安心社会から信頼社会へ:制度が遵守されるという信頼、情報の透明性が求められる。行政まかせの安心社会からリスクコミュニケーションへ。

女性585名を対象としたアンケート調査(1999年実施)からは、
住宅で重視する性能は、構造安全性が通風・換気とならんで高い
自分で安全性レベルを決めたいという割合が高くなった
自分でレベルを選んだのだから納得できるが半数以上
という結果。性能を選べる状況にしないといけないのではないか。

信頼社会と自己責任の社会へ:
・どんなものをつくったか?→ どのレベルの性能か、の説明と明示
・専門家、ユーザー、行政それぞれの立場・職能に応じた自己責任が要求される時代へ
・性能が高くなれば、最低限の知識と対話が必要

トピック2:
インフォームドコンセント=事前の説明と同意。建築界にもこれが必要である。品確法は9項目あるが、とりあえずつくれるものだけ作ったというのが現状。項目は不足している。ユーザーではなくメーカー・工務店には浸透している。

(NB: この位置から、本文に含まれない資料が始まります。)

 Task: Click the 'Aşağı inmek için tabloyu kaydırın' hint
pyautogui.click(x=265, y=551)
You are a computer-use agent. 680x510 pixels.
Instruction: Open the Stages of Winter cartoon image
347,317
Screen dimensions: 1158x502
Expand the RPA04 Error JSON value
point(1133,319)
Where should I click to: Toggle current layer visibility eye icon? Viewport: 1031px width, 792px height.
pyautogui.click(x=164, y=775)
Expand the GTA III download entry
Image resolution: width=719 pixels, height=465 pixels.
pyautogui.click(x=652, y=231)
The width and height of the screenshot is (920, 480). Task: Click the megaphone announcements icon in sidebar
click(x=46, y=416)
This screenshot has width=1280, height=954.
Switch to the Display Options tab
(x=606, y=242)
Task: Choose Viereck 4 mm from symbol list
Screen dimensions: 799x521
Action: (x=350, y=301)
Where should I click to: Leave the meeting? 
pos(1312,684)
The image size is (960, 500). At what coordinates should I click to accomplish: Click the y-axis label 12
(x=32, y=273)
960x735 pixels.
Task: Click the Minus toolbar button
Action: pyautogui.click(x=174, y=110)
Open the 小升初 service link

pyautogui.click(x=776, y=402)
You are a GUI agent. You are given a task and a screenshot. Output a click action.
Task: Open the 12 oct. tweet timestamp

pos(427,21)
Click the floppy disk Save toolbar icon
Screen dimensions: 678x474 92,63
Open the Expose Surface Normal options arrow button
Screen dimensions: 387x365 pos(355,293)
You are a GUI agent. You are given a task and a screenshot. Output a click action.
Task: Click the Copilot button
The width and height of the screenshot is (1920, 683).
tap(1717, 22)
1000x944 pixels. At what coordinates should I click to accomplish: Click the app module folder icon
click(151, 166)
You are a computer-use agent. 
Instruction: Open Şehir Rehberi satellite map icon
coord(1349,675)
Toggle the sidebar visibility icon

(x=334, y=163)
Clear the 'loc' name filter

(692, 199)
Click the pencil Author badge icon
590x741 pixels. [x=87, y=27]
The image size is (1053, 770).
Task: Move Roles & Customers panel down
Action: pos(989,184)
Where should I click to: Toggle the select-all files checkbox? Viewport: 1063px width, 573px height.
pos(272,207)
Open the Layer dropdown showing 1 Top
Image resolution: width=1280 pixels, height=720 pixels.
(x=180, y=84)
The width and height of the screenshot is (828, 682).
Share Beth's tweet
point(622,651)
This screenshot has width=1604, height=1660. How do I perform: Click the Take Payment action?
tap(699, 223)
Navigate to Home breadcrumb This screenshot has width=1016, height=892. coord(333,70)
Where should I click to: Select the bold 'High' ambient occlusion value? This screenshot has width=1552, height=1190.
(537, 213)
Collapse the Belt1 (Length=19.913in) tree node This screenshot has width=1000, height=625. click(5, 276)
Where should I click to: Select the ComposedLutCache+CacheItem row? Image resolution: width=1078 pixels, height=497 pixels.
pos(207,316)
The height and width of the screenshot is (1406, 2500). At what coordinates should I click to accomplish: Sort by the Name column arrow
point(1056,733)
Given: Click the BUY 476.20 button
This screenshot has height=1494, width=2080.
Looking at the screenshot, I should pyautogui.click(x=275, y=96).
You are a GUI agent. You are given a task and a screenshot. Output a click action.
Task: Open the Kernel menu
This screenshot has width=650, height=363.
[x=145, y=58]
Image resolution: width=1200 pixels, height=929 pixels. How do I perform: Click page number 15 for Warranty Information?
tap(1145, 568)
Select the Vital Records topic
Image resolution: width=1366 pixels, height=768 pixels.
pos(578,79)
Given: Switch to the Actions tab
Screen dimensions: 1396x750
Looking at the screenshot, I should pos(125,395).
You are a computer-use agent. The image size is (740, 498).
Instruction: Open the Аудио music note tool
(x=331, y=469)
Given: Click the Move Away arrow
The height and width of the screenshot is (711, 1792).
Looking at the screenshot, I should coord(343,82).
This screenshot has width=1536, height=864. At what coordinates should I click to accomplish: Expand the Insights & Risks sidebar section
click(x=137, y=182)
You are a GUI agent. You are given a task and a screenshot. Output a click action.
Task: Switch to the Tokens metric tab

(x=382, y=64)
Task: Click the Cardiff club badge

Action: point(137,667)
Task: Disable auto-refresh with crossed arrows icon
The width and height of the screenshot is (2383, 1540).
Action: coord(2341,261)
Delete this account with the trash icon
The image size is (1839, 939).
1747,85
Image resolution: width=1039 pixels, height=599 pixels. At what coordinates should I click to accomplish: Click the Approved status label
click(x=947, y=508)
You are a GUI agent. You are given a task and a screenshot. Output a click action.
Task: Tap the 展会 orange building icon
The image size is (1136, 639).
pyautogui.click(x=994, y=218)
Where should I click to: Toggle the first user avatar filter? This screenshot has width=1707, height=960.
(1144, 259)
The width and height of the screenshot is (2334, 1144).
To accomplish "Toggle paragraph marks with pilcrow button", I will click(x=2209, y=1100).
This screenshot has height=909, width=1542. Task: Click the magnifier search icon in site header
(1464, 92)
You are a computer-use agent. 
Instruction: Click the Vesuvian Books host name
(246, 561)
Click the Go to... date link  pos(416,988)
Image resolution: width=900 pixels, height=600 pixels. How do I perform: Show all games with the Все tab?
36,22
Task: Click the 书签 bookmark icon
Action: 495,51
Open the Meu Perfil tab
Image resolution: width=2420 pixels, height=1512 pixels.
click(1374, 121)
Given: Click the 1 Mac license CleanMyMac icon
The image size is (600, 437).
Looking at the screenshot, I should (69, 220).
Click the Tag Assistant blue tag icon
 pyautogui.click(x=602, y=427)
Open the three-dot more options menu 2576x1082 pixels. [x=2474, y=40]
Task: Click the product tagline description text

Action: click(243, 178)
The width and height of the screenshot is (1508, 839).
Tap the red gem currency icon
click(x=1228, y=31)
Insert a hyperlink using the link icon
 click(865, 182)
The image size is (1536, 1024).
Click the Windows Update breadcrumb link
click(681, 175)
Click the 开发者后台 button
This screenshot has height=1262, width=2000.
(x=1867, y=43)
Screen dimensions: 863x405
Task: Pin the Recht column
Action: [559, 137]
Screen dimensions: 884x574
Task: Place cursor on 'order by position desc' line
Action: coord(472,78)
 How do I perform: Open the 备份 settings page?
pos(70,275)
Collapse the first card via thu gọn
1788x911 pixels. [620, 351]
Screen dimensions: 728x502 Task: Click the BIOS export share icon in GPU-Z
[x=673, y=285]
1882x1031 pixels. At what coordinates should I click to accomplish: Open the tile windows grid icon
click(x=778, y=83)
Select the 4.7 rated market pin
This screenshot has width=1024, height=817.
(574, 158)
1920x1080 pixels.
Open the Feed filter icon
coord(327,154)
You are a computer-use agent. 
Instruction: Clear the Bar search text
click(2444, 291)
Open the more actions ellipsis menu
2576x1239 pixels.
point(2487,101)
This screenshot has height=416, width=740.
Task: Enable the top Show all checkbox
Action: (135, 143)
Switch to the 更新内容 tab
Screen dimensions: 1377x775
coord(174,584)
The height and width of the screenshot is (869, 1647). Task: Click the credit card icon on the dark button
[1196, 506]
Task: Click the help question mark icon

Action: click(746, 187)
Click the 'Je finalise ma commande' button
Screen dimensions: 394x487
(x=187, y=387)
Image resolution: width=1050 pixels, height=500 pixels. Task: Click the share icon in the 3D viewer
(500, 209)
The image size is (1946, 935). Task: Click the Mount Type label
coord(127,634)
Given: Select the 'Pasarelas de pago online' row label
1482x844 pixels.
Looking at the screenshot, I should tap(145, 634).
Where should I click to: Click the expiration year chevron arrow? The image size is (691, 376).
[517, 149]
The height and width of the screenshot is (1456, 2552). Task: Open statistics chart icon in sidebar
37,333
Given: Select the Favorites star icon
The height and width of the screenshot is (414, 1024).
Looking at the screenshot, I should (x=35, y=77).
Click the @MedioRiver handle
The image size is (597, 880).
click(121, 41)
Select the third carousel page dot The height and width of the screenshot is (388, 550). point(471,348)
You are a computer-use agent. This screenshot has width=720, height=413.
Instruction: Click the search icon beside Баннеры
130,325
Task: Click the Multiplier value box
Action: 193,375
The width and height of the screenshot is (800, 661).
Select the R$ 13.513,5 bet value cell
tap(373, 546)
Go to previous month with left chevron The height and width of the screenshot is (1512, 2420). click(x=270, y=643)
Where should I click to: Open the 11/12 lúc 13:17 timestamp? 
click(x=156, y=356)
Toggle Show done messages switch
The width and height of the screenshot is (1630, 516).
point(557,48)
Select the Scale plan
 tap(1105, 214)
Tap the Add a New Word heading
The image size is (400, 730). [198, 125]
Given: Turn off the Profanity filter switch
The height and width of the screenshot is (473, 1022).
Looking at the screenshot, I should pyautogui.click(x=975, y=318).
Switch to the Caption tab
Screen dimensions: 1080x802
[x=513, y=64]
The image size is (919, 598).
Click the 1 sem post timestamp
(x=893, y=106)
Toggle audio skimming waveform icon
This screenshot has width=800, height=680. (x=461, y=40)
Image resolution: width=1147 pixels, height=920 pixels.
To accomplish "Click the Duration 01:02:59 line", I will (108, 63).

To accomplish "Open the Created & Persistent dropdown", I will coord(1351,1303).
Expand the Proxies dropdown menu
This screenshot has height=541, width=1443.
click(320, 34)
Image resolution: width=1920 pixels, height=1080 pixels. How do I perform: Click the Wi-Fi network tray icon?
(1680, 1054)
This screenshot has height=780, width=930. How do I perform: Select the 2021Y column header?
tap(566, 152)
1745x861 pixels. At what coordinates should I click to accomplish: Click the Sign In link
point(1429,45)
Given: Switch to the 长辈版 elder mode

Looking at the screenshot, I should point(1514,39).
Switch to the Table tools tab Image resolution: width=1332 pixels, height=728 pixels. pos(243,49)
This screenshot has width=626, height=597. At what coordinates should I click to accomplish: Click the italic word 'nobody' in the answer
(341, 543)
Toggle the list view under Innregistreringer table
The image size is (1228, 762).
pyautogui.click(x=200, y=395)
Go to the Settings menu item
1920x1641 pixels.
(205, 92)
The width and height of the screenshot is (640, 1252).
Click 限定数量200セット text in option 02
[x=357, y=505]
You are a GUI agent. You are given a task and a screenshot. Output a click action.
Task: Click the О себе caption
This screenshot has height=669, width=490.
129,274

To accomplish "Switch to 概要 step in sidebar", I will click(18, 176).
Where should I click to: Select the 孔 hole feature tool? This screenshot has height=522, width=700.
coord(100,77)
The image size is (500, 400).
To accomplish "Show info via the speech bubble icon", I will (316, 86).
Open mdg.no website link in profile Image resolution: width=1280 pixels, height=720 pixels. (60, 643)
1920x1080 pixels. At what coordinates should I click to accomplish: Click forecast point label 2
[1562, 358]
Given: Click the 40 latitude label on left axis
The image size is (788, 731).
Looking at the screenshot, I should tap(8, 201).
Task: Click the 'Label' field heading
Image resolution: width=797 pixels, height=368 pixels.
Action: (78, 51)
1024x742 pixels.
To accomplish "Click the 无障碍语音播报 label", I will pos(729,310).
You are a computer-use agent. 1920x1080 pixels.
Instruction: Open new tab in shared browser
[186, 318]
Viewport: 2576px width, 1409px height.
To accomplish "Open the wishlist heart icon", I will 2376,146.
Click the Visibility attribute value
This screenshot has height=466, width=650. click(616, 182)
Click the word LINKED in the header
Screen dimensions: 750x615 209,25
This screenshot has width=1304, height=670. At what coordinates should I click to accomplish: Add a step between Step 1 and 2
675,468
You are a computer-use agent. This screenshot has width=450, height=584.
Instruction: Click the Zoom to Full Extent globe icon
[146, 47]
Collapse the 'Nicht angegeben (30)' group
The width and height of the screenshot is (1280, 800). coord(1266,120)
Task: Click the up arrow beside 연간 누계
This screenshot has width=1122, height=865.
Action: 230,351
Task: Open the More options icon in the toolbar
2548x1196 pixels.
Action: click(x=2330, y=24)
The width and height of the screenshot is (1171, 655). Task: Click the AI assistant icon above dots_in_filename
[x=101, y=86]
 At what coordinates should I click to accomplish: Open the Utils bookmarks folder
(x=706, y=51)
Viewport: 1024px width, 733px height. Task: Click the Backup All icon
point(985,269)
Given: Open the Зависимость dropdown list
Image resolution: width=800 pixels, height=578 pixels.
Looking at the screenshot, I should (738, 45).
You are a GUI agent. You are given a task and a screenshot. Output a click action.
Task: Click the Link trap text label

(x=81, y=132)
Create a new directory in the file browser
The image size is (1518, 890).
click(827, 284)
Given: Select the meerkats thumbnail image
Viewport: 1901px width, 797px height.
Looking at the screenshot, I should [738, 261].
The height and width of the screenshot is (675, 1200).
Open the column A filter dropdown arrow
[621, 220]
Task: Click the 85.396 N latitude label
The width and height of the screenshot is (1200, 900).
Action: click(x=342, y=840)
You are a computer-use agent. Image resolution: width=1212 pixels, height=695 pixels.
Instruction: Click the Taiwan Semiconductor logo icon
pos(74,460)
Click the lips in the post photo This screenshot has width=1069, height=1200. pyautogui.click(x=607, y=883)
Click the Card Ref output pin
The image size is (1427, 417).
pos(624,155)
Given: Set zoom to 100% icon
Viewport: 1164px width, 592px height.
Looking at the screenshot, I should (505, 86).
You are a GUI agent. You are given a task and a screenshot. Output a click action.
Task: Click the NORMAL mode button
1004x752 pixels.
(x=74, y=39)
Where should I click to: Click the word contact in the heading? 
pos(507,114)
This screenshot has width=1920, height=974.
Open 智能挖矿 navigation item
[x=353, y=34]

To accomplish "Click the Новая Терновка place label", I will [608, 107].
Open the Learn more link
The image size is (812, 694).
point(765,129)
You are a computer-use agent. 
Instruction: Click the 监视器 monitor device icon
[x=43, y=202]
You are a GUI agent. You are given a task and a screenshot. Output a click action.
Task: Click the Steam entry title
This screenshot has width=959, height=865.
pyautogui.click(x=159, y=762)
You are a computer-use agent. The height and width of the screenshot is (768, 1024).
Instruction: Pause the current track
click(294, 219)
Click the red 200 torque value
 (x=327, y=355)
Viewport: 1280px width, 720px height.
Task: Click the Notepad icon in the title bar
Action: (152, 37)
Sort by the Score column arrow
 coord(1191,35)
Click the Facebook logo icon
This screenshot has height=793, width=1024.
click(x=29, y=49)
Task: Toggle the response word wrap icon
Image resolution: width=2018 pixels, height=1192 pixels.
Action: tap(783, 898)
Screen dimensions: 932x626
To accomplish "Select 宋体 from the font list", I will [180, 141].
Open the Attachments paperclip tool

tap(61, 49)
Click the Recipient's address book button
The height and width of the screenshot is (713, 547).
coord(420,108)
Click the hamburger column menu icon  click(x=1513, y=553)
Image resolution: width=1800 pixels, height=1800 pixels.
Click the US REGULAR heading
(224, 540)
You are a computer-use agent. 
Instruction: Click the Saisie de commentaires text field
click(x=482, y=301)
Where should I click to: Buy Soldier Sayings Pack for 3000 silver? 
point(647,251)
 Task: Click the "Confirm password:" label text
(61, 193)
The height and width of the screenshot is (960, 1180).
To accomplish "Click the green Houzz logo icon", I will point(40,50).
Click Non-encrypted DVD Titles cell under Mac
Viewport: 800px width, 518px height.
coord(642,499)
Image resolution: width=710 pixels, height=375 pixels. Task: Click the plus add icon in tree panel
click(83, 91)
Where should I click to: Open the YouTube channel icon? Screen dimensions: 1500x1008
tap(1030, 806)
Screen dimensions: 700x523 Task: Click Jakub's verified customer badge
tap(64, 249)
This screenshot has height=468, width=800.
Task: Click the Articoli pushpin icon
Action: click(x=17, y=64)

1997年のアンケート調査では、ユーザーの求める強度と設計者の考える強度に差があった。ユーザーは震災前の1.5倍程度が多いのに対し、設計者は震災前の1倍が多かった。
設計者は市民に信頼されているか?
構造性能の保証は現実的に可能か?
市民の生命と財産を保全しているということを自覚しているか?

品質保証をする上で、設計内容のチェック体制をどうするか、フェイルセーフ、第三者保証を考える必要がある。契約社会ではユーザーが自立する必要がある。そのための情報を提供する必要があるし、建築主と設計者との責任分担も考える必要がある。

トピック3:
構造安全性レベルの定量的評価として、ユーザーがもつ住宅価格と安全性の関係を分類し、アンケート調査により検討した。ユーザーに分かりやすい安全性指標は「震度階」であった。ユーザーのコストと安全性のイメージは、ある領域まではコストと安全性は比例関係にあるが、あるポイント以降(それ以上はお金をかけても)は安全性の上昇はなくなるというものが多かった。そのポイントは標準的なコストに比べ+10%程度。
このトピックに関しては、「社会的に要求される耐震安全性レベルの確率論的評価」(日本建築学会構造系論文集、543号、2001年)を参照ください。

トピック4:
この部分は時間がなく、簡単に触れられた程度。耐震安全性は、地震の再現期間が長いので、ユーザーの実感が伴わない。そのため、振動に対する居住性評価を性能評価に取り入れるという提案。建築雑誌(2004年7月号)に環境振動の新展開として研究状況が報告されていますので、参考にしてください。